NATIONAL INCOME AND EXPENDITURE
3.4. The production within the economy over a given period of time is spent either for consumption of its members or for addition of fixed assets or for addition to the stock of existing productive assets within the country. Hence, production can also be measured by considering the expenditure of those who purchase the finished or final goods and services. The national
expenditure is the sum of expenditure of all spending of institutional sectors viz., government, households and enterprises. The expenditure on final goods and services may be purely for consumption purposes like consumption of food, clothing, shelter; services etc., or for capital formation such as addition to buildings, plant, machinery, transport equipment, and the like. Some goods may not be immediately sold and may be kept aside as stocks. These goods which are added to stocks are also accounted for as final expenditure.
3.5. The national income of a country can be measured in three different ways, from the angle of production, from income generation and from final utilization. These three forms are circular in nature. .
GROSS NATIONAL INCOME (GNI)
3.6. The economy of India is not closed as there are transactions with rest of the world in the form of exports, imports, loans and the like. This gives rise to the concept of national or domestic income. Gross Domestic Product refers to the production of all resident units within the borders of a country, which is not exactly same as the production of all productive activities of residents. Some of the productive activities of residents may take place abroad. Conversely, some production taking place within a country may be attributed to temporary and seasonal foreign labour. The Gross National Income is calculated by the following formula :
GNI = GDP + compensation of employees and property income receivable from the rest of the world – compensation of employees and property income payable to the rest of the world.
CATEGORIES OF EXPENDITURE
3.7. The income available to the individuals in the form of labour income or capital income or to the productive units in the form of retained income is then spent. The utilization or expenditure of the income can take various forms, namely, (a) household consumption expenditure; (b) government consumption expenditure; and (c) capital formation comprising fixed capital formation and stock accumulation.
HOUSEHOLD CONSUMPTION EXPENDITURE
3.8. The household consumption expenditure referred to as private final consumption expenditure (PFCE) in the National Accounts Statistics (NAS), consists of expenditure by households (including non-profit institutions) on non-durable consumer goods and services and all durable goods except land and buildings.
GOVERNMENT FINAL CONSUMPTION EXPENDITURE
3.9. Government final consumption expenditure comprises of the compensation to the Government Employees and purchases of goods and services by the Government including purchases abroad.

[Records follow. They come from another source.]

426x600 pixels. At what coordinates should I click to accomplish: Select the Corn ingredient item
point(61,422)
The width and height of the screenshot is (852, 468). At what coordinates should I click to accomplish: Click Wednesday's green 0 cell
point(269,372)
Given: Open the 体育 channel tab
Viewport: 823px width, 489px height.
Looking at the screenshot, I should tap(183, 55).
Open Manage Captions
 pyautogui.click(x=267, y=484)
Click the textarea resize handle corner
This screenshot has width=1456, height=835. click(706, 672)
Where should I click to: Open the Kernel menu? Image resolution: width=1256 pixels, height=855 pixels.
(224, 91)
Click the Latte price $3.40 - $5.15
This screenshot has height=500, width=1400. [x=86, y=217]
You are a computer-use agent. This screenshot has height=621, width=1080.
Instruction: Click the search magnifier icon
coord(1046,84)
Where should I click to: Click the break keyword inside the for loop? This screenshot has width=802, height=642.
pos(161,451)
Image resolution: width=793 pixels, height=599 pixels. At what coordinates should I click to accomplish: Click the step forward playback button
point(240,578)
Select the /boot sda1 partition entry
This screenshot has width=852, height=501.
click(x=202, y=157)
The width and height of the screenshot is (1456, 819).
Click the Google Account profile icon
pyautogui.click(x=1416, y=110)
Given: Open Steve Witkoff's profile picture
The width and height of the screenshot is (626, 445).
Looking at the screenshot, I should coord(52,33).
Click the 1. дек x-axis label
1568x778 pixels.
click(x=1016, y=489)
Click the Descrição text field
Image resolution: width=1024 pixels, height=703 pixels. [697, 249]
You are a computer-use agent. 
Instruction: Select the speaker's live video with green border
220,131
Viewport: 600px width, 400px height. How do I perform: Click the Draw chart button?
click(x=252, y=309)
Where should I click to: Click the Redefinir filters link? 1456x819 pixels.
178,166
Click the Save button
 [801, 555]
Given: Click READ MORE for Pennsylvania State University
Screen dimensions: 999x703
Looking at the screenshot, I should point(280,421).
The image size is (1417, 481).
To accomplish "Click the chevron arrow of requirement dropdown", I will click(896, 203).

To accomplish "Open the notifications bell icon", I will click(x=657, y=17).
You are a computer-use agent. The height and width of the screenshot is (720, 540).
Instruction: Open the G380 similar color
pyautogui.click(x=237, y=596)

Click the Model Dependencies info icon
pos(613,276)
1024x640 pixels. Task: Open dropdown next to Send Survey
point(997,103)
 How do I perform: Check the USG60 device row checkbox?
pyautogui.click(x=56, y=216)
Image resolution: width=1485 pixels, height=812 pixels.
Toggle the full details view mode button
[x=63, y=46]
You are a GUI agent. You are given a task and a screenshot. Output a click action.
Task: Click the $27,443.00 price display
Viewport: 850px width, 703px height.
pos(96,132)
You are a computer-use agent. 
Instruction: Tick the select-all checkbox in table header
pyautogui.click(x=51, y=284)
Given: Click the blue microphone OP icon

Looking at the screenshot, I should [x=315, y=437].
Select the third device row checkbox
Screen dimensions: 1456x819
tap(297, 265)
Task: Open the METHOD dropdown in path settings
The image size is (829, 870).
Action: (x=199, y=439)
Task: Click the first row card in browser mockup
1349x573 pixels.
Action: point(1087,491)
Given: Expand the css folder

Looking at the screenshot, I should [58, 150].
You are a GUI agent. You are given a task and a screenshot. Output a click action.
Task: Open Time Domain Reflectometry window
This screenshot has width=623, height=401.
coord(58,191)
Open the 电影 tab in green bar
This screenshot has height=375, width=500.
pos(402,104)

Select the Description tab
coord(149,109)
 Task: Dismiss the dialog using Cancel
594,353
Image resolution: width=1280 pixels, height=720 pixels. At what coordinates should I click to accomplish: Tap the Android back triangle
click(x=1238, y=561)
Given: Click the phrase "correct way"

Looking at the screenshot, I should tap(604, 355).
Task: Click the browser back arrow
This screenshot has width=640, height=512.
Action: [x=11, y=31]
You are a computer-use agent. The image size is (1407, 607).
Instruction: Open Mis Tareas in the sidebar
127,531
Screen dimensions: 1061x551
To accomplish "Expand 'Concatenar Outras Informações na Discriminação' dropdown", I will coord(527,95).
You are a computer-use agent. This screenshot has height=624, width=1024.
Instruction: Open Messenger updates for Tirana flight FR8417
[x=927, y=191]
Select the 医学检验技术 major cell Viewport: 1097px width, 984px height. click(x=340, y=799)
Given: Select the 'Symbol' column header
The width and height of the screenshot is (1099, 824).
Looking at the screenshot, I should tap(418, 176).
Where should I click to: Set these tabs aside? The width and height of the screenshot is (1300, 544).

Compensation of Employees of general Government consists of wages and salaries and social security contribution.
GROSS CAPITAL FORMATION
3.10. Gross Capital Formation includes only produced capital goods (machinery, buildings, roads, artistic originals etc.) and improvements to non- produced assets. Gross Capital Formation measures the additions to the capital stock of buildings, equipment and inventories, i.e. additions to the capacity to produce more goods and income in the future. The components of gross capital formation are
gross fixed capital formation
changes in inventories
acquisition less disposal of valuables( such as jewelry and works of art)
3.11. Gross Fixed Capital Formation includes purchases of new assets within the domestic market like buildings, transport equipment, machinery, breeding stock etc.; import of new assets; own account production of new assets such as production of rail engines, wagons, trucks, aero-planes, farm machinery, breeding stock of fish, sheep, cows etc. by the enterprise; purchase of new houses by consumer households and net purchase of second hand physical assets from abroad.
3.12. Change in stocks (inventories) consists of the difference between the opening stock and the closing stock.
3.13. Saving represents the excess of current income over current expenditure of various sectors of the economy. It is the balancing item on the income and outlay accounts of the producing enterprises, households, government administration and other final consumers. For a closed economy, savings equals capital formation during the year, whereas for the open economy savings equals capital formation plus net capital inflow from abroad during the year.
GROSS VERSUS NET VALUE ADDED
3.14. GDP does not take into account the depreciation factor because of which it does not reveal the complete flow of goods and services through various sectors. Thus, the term net product is considered more suitable which is
obtained by subtracting depreciation cost from the gross domestic product. Capital goods like machines, equipment, tools, factory building, tractors etc. get depreciated during the process of production. After some time these capital goods need replacement. The decline, during the course of the accounting period, in the current value of the stock of fixed assets owned and used by a producer as a result of physical deterioration, normal obsolescence or normal accidental damage is called Consumption of Fixed capital (CFC). Deduction of CFC from GDP provides with the net domestic product.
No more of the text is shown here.